((

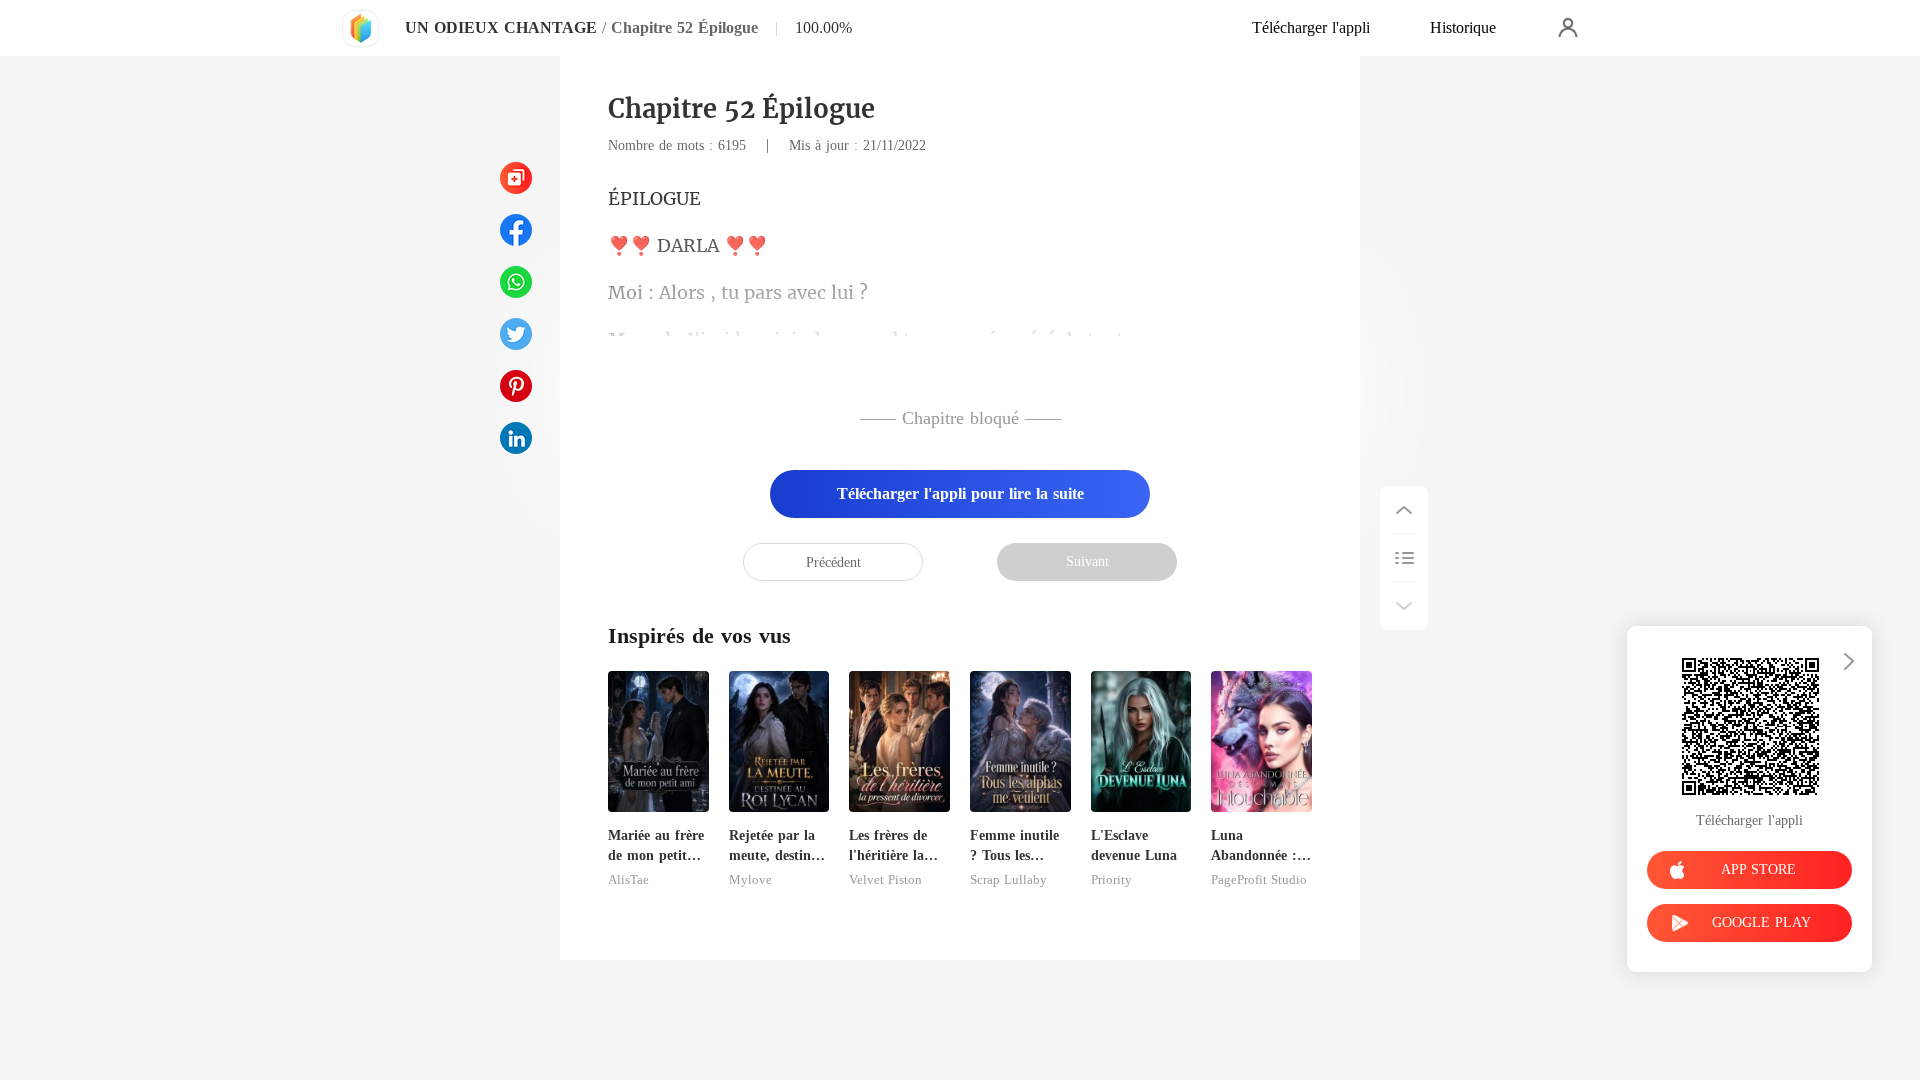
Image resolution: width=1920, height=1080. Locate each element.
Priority (1111, 880)
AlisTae (628, 880)
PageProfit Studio (1259, 880)
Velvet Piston (885, 880)
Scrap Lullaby (1008, 880)
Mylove (750, 880)
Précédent (833, 562)
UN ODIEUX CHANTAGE (501, 27)
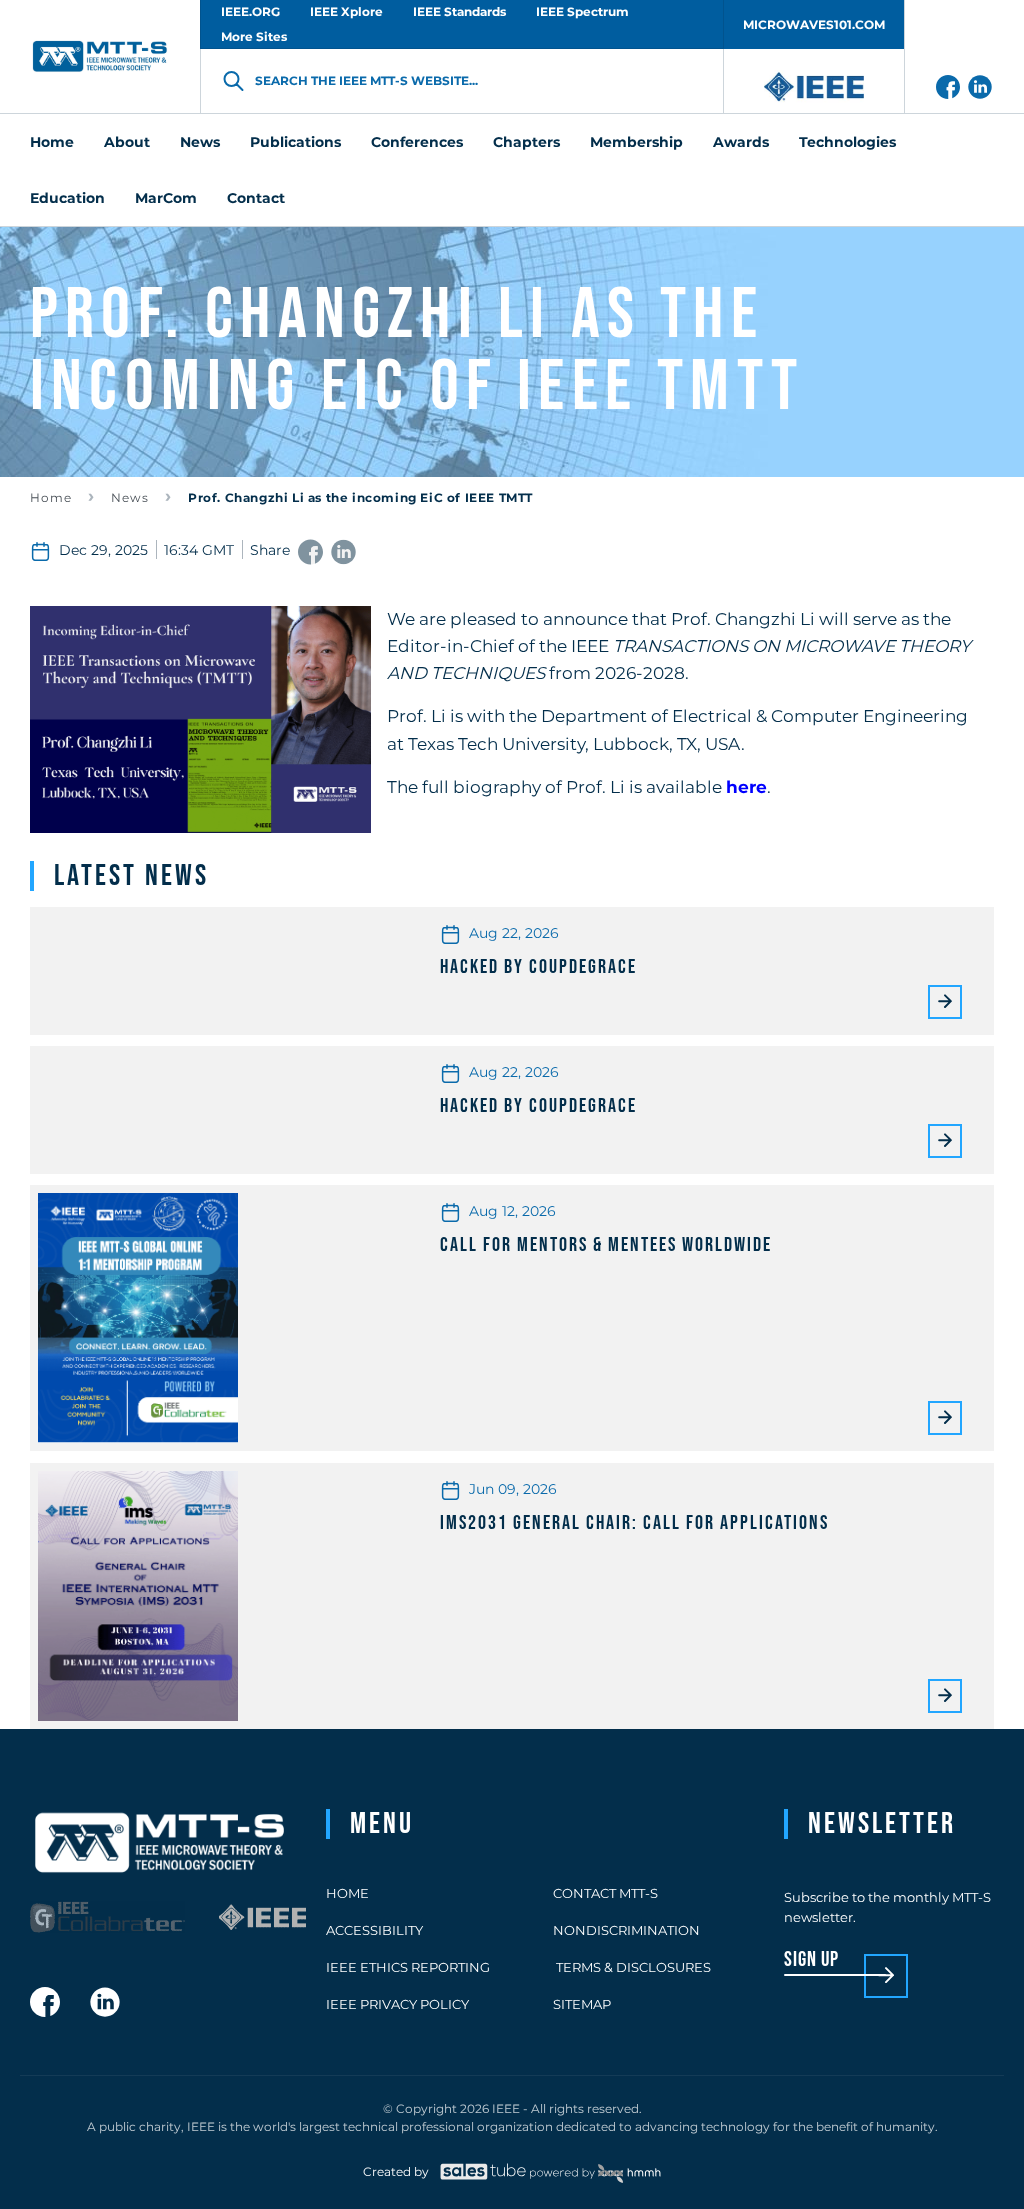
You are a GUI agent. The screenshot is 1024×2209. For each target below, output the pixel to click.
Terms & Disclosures (632, 1967)
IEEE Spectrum (582, 11)
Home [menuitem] (52, 142)
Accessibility (374, 1930)
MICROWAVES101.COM (814, 24)
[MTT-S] (100, 56)
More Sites (254, 36)
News (130, 497)
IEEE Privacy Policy (397, 2004)
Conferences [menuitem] (417, 142)
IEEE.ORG (250, 11)
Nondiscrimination (626, 1930)
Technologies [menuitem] (847, 142)
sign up (811, 1960)
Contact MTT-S (605, 1893)
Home (51, 497)
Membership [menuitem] (636, 142)
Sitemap (582, 2004)
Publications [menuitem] (295, 142)
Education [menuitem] (67, 198)
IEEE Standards (459, 11)
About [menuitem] (127, 142)
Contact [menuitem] (256, 198)
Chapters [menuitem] (526, 142)
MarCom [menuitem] (166, 198)
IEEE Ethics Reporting (408, 1967)
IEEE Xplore (346, 11)
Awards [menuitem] (741, 142)
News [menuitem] (200, 142)
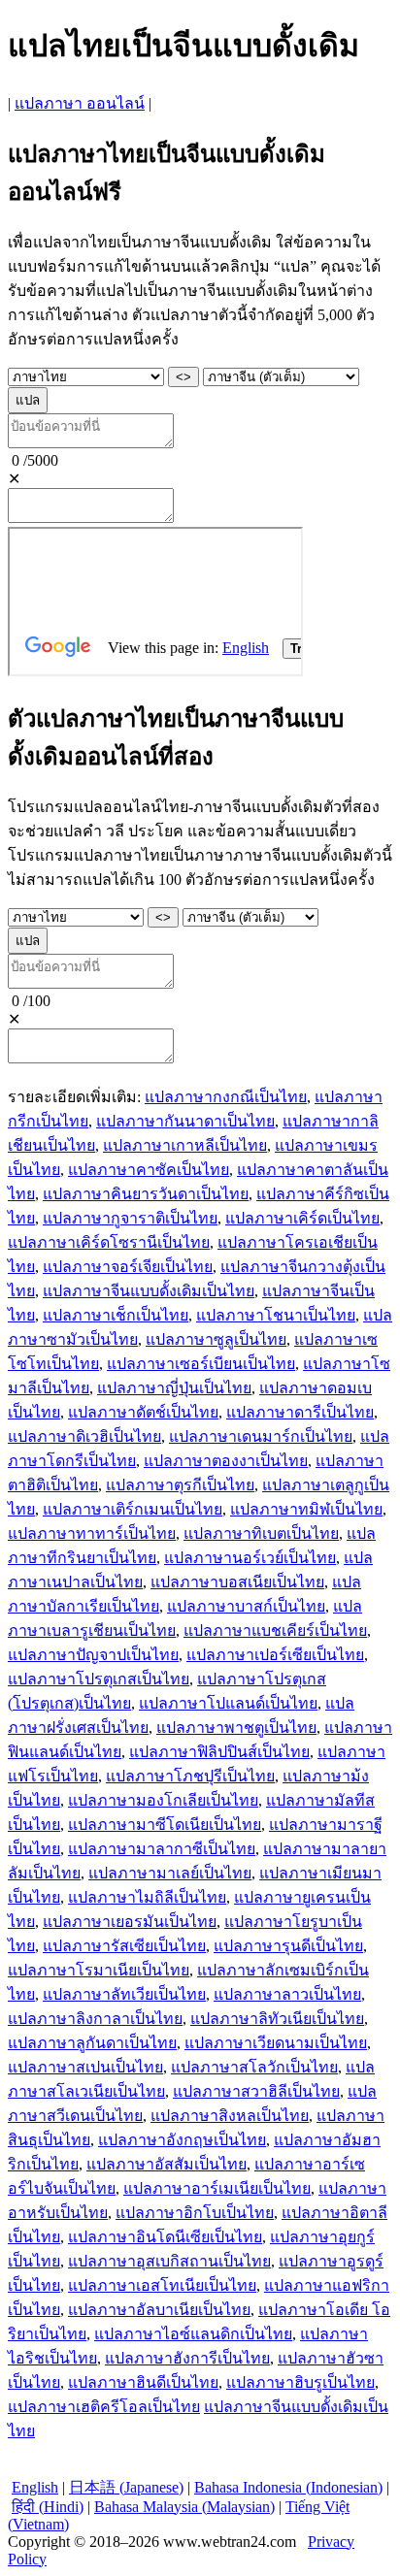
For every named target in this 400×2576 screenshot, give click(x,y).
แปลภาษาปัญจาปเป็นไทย (93, 1655)
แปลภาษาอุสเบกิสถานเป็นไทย (169, 2261)
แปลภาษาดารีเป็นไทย (300, 1412)
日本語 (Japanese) (126, 2487)
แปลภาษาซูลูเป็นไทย (216, 1339)
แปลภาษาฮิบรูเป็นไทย (300, 2382)
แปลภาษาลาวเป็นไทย (287, 1994)
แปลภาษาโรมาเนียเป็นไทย (98, 1970)
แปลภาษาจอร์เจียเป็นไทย (128, 1266)
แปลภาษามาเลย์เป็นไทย (169, 1873)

))

-- TASK TO COMPLETE --
An exact, word-for-word version of the material is required, free of pictures.

-- TASK ANSWER --
Image resolution: width=1920, height=1080. Locate each element.
Priority (1111, 880)
AlisTae (628, 880)
PageProfit Studio (1259, 880)
Velvet Piston (885, 880)
Scrap Lullaby (1008, 880)
Mylove (750, 880)
Précédent (833, 562)
UN ODIEUX CHANTAGE (501, 27)
You are a GUI agent. The screenshot is 1024×2209. For each target below, output the pixel to click.
Terms & Disclosures (632, 1967)
IEEE Spectrum (582, 11)
Home [menuitem] (52, 142)
Accessibility (374, 1930)
MICROWAVES101.COM (814, 24)
[MTT-S] (100, 56)
More Sites (254, 36)
News (130, 497)
IEEE Privacy Policy (397, 2004)
Conferences [menuitem] (417, 142)
IEEE.ORG (250, 11)
Nondiscrimination (626, 1930)
Technologies [menuitem] (847, 142)
sign up (811, 1960)
Contact MTT-S (605, 1893)
Home (51, 497)
Membership [menuitem] (636, 142)
Sitemap (582, 2004)
Publications [menuitem] (295, 142)
Education [menuitem] (67, 198)
IEEE Standards (459, 11)
About [menuitem] (127, 142)
Contact [menuitem] (256, 198)
Chapters [menuitem] (526, 142)
MarCom [menuitem] (166, 198)
IEEE Ethics Reporting (408, 1967)
IEEE Xplore (346, 11)
Awards [menuitem] (741, 142)
News [menuitem] (200, 142)
For every named target in this 400×2576 screenshot, give click(x,y).
แปลภาษาปัญจาปเป็นไทย (93, 1655)
แปลภาษาอุสเบกิสถานเป็นไทย (169, 2261)
แปลภาษาดารีเป็นไทย (300, 1412)
日本語 (Japanese) (126, 2487)
แปลภาษาซูลูเป็นไทย (216, 1339)
แปลภาษาฮิบรูเป็นไทย (300, 2382)
แปลภาษาลาวเป็นไทย (287, 1994)
แปลภาษาโรมาเนียเป็นไทย (98, 1970)
แปลภาษาจอร์เจียเป็นไทย (128, 1266)
แปลภาษามาเลย์เป็นไทย (169, 1873)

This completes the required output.